Wie in den USA mehren sich allerdings auch in Deutschland die Kritiker, das zeigte auch der NRW-Wahlkampf. Das Thema Fracking wird auch diese Woche wieder aufkommen, wenn im Wirtschaftsausschuss eine Anhörung dazu läuft. Umstritten ist ja vor allem, dass Behörden sämtliche Genehmigungen noch nach dem Bundesberggesetz erlassen, das teilweise sogar noch aus der Kaiserzeit stammt. Konzerne wie RWE Dea oder ExxonMobil müssen danach erst eine Umweltverträglichkeitsprüfung (UVP) vorlegen, wenn sie mehr als 500.000 Kubikmeter Erdgas fördern werden – eine wohl vollkommen willkürliche Menge.

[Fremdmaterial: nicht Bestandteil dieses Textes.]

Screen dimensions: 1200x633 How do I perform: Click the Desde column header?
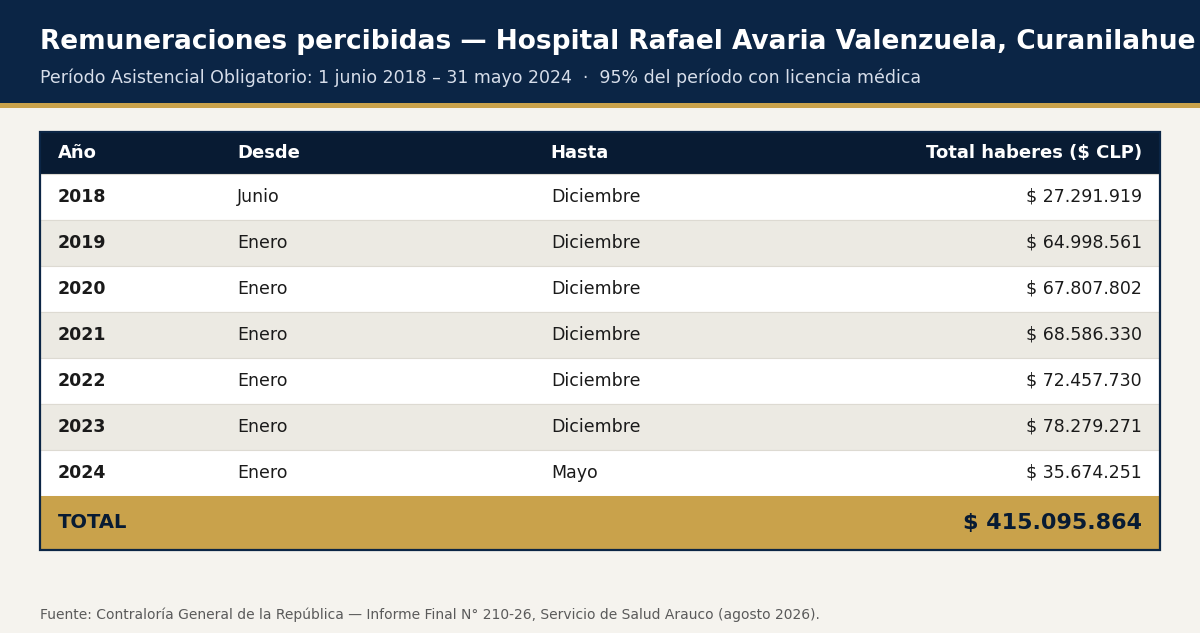(x=268, y=153)
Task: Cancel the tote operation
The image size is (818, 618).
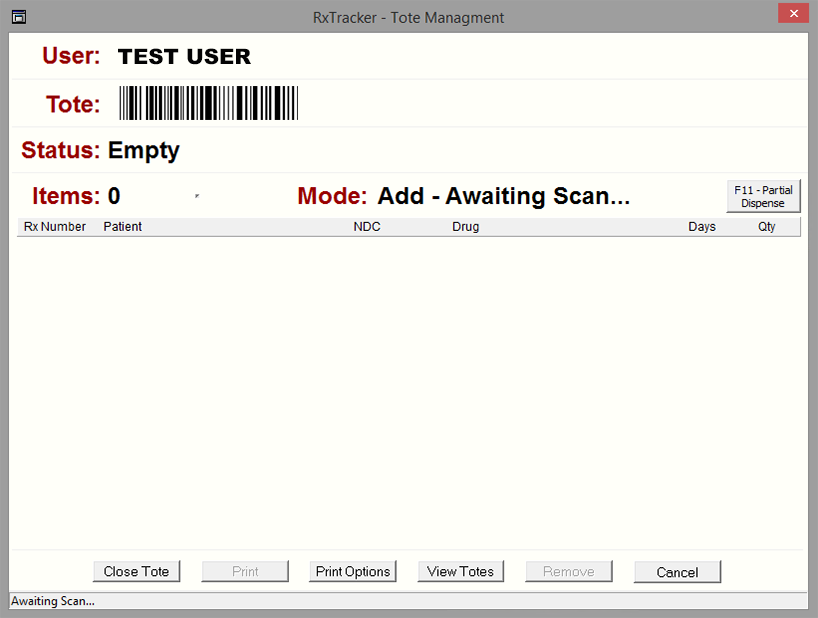Action: 677,572
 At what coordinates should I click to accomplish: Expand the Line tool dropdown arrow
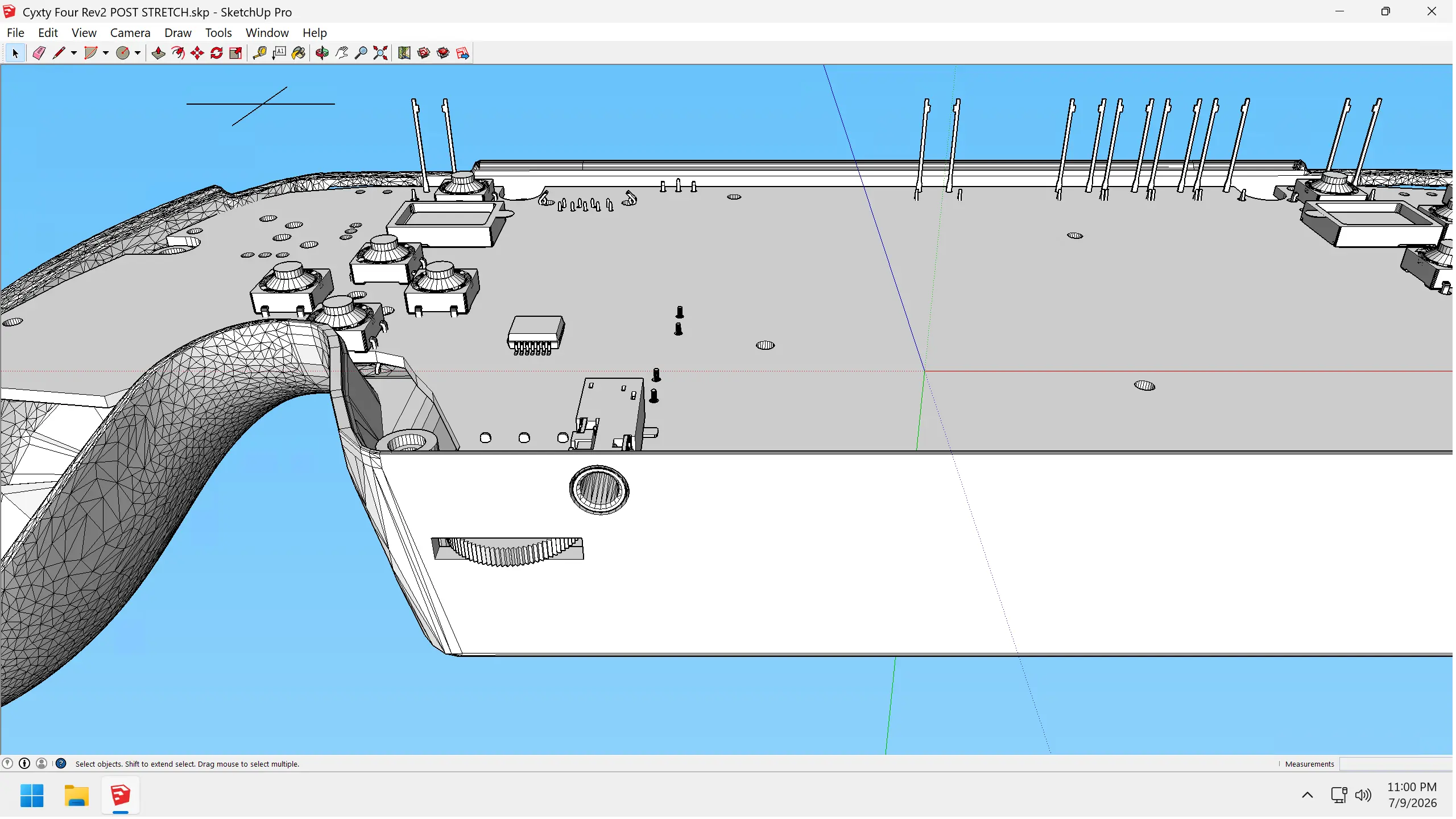pyautogui.click(x=74, y=53)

Die Opposition fordert, diese Grenze auf einen Kubikmeter zu senken – also eine UVP immer verbindlich zu machen. Mit schlechten Chancen, Union und FDP zeigen bislang kaum Interesse daran.
Es ist doch verrückt: Über Tage muss jeder Windmüller die verbindlichen Umweltchecks bei der Genehmigung eines neuen Windparks durchlaufen.
Unter Tage, wenn es um die Qualität des Grundwassers geht, scheint der Gesetzgeber das bislang nicht für nötig zu halten.
Seit der Eurokrise können die Zahlen ja gar nicht mehr groß genug sein. Aber 16 Milliarden Euro sind immer noch eine unvorstellbar große Zahl. So viel Geld wollen die Europäische Union, Japan, die USA, China, Indien, Südkorea und Russland für eine Idee ausgeben: den Traum von der unerschöpflichen Energie, dem Sonnenfeuer auf Erden – für den Internationalen Thermonuklearen Experimentalreaktor (Iter) im südfranzösischen Cadarache.
Seit den 1950er Jahren wird an der Kernfusion geforscht. In unkontrollierter und überwältigend zerstörerischer Form hatten die Physiker das Problem schon bald im Griff. Die Wasserstoffbombe fusioniert während ihrer Explosion Wasserstoffatome zu Helium und setzt unerhört hohe Mengen Energie frei. Doch die „kontrollierte“ Fusion von Tritium und Deuterium, zwei verschieden konfigurierten Wasserstoffatomen, zu Helium ist bisher nur einmal für 15 Sekunden geglückt. Trotzdem sind die Wissenschaftler seit Jahrzehnten überaus optimistisch, dass die Atomfusion „in etwa 50 Jahren“ einen großen Beitrag zur weltweiten Energieversorgung leisten könnte. Das aktuelle Zieldatum liegt irgendwo jenseits von 2050.
Wenn die Atomspaltung, um mit Bertholt Brecht zu sprechen, so etwas ist wie ein Banküberfall ist, dann ist die Kernfusion mit der Gründung einer Bank gleichzusetzen. Kein Rückschlag hat die gläubige Fusionsgemeinde je irre machen können. Und selbst die unkontrollierte Kostenexplosion bei Iter hat bisher nicht zur Besinnung geführt.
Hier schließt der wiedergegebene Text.